On a roughly quarterly basis, Meridian organizes events designed to embody the firm’s values and maintain the importance of being socially engaged both within and outside of business hours. “We’ve held book signings,” Argibay says. “We’ve had artists, business leaders, scientists, and authors come in to talk about their works. This kind of salon environment, where people can exchange ideas outside of their daily tasks, that’s how we are going to stimulate everyone’s minds.”
Argibay’s passion for creating spaces for learning extends far beyond the walls of Meridian. Over the past two years, his passion for architecture and culture—and the nexus between the two—have converged during his service as a board member of the Friends of the National Museum of the American Latino. He and the Board are working to establish a permanent space for learning, knowledge, and sharing that will benefit the American Latino community and all Americans.
“The organization’s goal is to establish the National Museum of the American Latino as part of the Smithsonian museum system,” Argibay explains. “In the mid-1990s, the Smithsonian published what came to be known as the Willful Neglect report, which openly acknowledged that there has been serious omissions of Latino contributions to this great country. In the years since, former President Bush and President Obama created a commission which finished an expansive multiyear report expressing the need for the National Museum of the American Latino. The Board is presently looking to find the sponsors necessary to pass the Senate bill, already having done so in the House with more than a two-thirds majority.
“With each step we’ve taken,” Argibay continues, “I’ve not only become more passionate about our mission but have also learned how different the Latino experience is in the various regions of the United States.”
Latino presence in the US predates the English colonies, and Latinos have fought in every war and have been prominent businesspeople and scientists throughout our history, he notes. The report is central to highlighting the contributions of Latinos as a thread of the America’s tapestry, not a recent patch. “This history has been frequently omitted from the American story, and this is what the Willful Neglect report addresses,” Argibay adds.
“I believe there is a large cultural void in our Latino community as our different Latino experiences morph into the American experience,” Argibay says. “Education allows us to interpret where we come from as well as where we are going.
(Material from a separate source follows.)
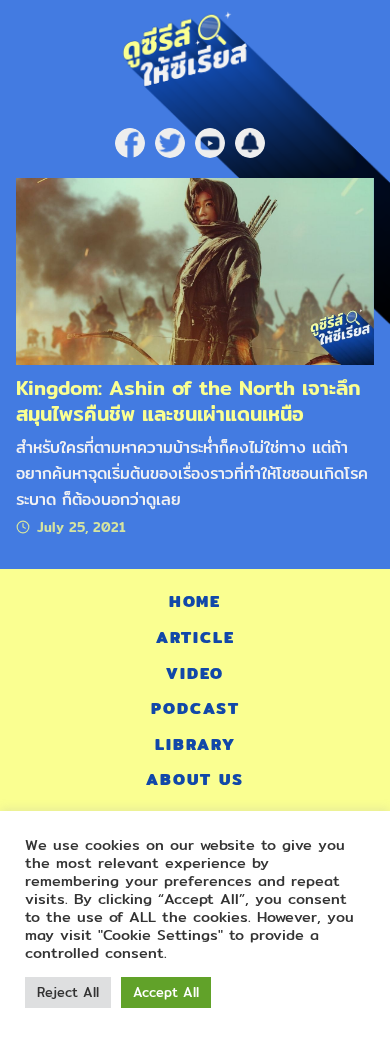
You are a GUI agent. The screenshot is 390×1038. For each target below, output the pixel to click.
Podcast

This museum is a perfect opportunity to get everyone excited about learning—and learning about their communities.”
As Argibay sees it, the knowledge contained within the National Museum of the American Latino will do more than fill the gaps in textbooks and public awareness—it will also help rebuild critical interpersonal ties. Argibay hopes the museum will accomplish a strengthening of mutual bonds and affirm commonalities for all Americans. “The museum is going to provide a permanent educational institution where all visitors, especially children, can learn what has been obscure for too long.”
Much as his firm Meridian Design Associates, Architects, PC prides itself on providing elegant yet practical architectural services to clients around the world, Antonio Argibay has advice for young Latino executives on the rise that strikes a balance between idealism and pragmatism:
“We all do it because we’re so afraid to fail. Let your ambitions fly. Put your fears and insecurities aside.”
Develop the will
“Our willpower is much of what makes us special—you must be able to harness the power of the self to succeed. You will fail, so analyze your mistakes and use your intrinsic drive to get back up again.”
Imagine yourself better
“Improve yourself physically, mentally, and spiritually; these things are inseparable to achieve your maximum potential. Expect to fail. This is how you become better. Learn to analyze and avoid the same mistakes.”
Find the right mentor
“To improve, you will need a teacher to guide you. You must demonstrate your worth and enthusiasm for growth to attract the right mentor.”
“Positivity is a must. A major key is being able to maneuver around the negatives and find ways to produce the ‘yes’ you seek.”